Plain radiographs should include anteroposterior radiographs of the pelvis and lateral radiographs of the involved hip. When abnormalities due to abnormal growth are detected, computed tomography (CT) scans may be indicated to provide accurate assessment of anteversion, femoral canal dimensions, and acetabular bone stock assessment. Due to frequent bilaterality of the disease,1–5 magnetic resonance imaging (MRI) should be performed on the contralateral hip if pain is present and radiographs are normal. Contralateral cell therapy46,47 at the early stage may be performed during the same anaesthetic in these patients.
Evaluation of technical difficulties before surgery is a strong recommendation
The femoral canal is frequently sclerotic, needing intramedullary reaming in 70% of cases.25 Preparation of the proximal femur may need a combination of incrementally sized reamers. In some situations, the medullary canal is very thin or the femur appears as a thin cortical lining inside the true cortex which makes it impossible to use rasps. It may be necessary to use reamers or to perform a femoral cortical window to avoid intraoperative perforation of the femoral shaft. In some situations, a short stem could be considered.
Historically, rasping the femur during cemented hip arthroplasty was developed to properly size the femoral canal and create an adequate cement mantle. Normally, rasping the endosteal canal provided the surgeon with the tactile sensation to reliably size the femoral canal and ensure an adequate cement mantle. This may be very difficult to obtain in SCD, and particularly the tactile sensation is different during reaming. After reaming, the endosteal canal has become round. According to senior experience, after reaming it is better to use the larger stem to obtain partial contact of the stem on the bone to block the risk of rotation (usually prevented by a non-rounded shape rasp), the cement being just a filler of the space. Trying to keep a thick mantle of cement after reaming increases the risk of rotation between the cement mantle and the round-shaped endosteal canal.
Femoral canal preparation in cementless total hip arthroplasty requires rasping the proximal femur to create an osseous envelope for component implantation. However, since the femoral canal is frequently sclerotic the concept of ‘fit and fill’ that was coined to address an ingrowth stem fit into the proximal femur with contact area to host bone may be difficult to obtain, and the usual tactile sensation and perception of change of sound during rasping is also more difficult to obtain. When reaming is necessary to prepare the femur, the authors recommend the use of a cemented stem, since the contact will be difficult to obtain between a round endosteal canal and the shape of the femoral stem.
The rate of femoral perforation appears high in sickle cell disease. Rates of shaft perforation and per-operative fractures range from 2% to 15% in the literature.25 Therefore, some authors have recommended a window25 to prepare the femur and avoid this risk with cementless implants.

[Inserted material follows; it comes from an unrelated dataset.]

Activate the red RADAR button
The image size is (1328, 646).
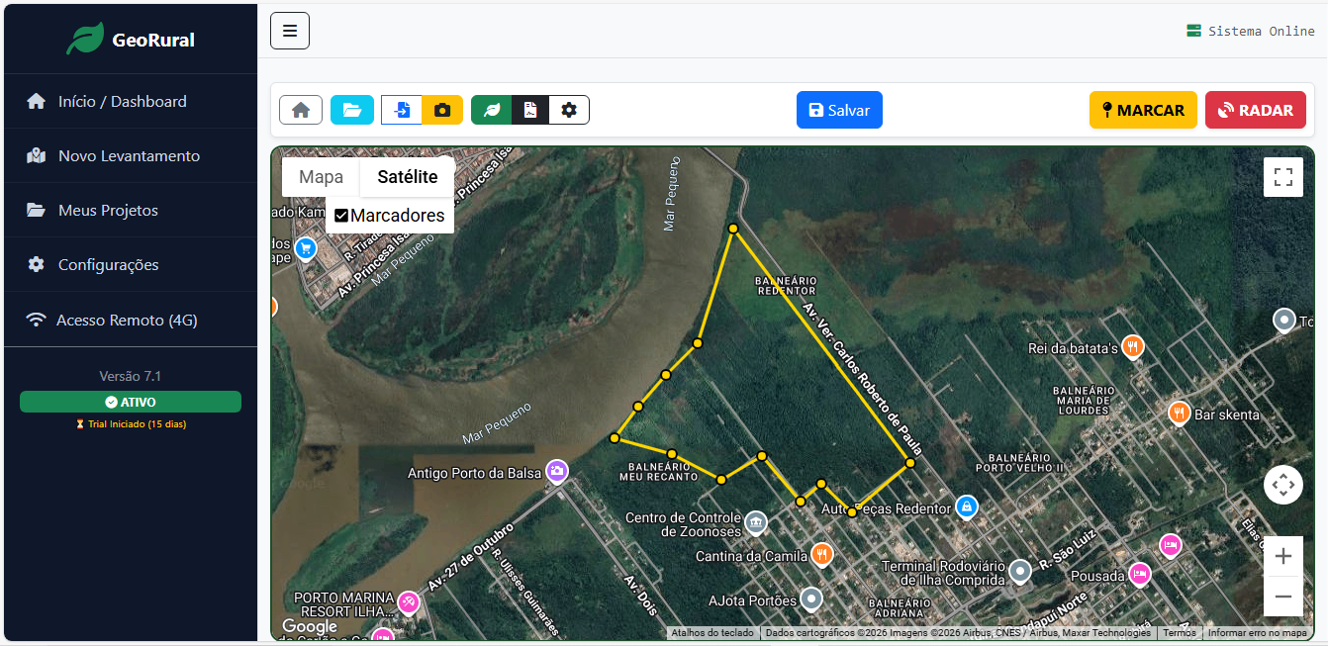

Fracture occurred historically most commonly during insertion of trial or final components, but may become apparent in the first year. Cemented implants are not without significant fracture risk, particularly if cement extravasation occurs through an unrecognized intraoperative perforation. Due to these risks, the surgeon needs to verify before surgery that reamers, cerclage wires or Parham bands, plate and screws and bone grafting are possible, as well as longer stem implants, and revision prostheses. Due to this risk of difficulties with the femur, the choice of the approach (anterior, lateral, or posterior) should be discussed according to anatomical difficulties and the experience of the surgeon.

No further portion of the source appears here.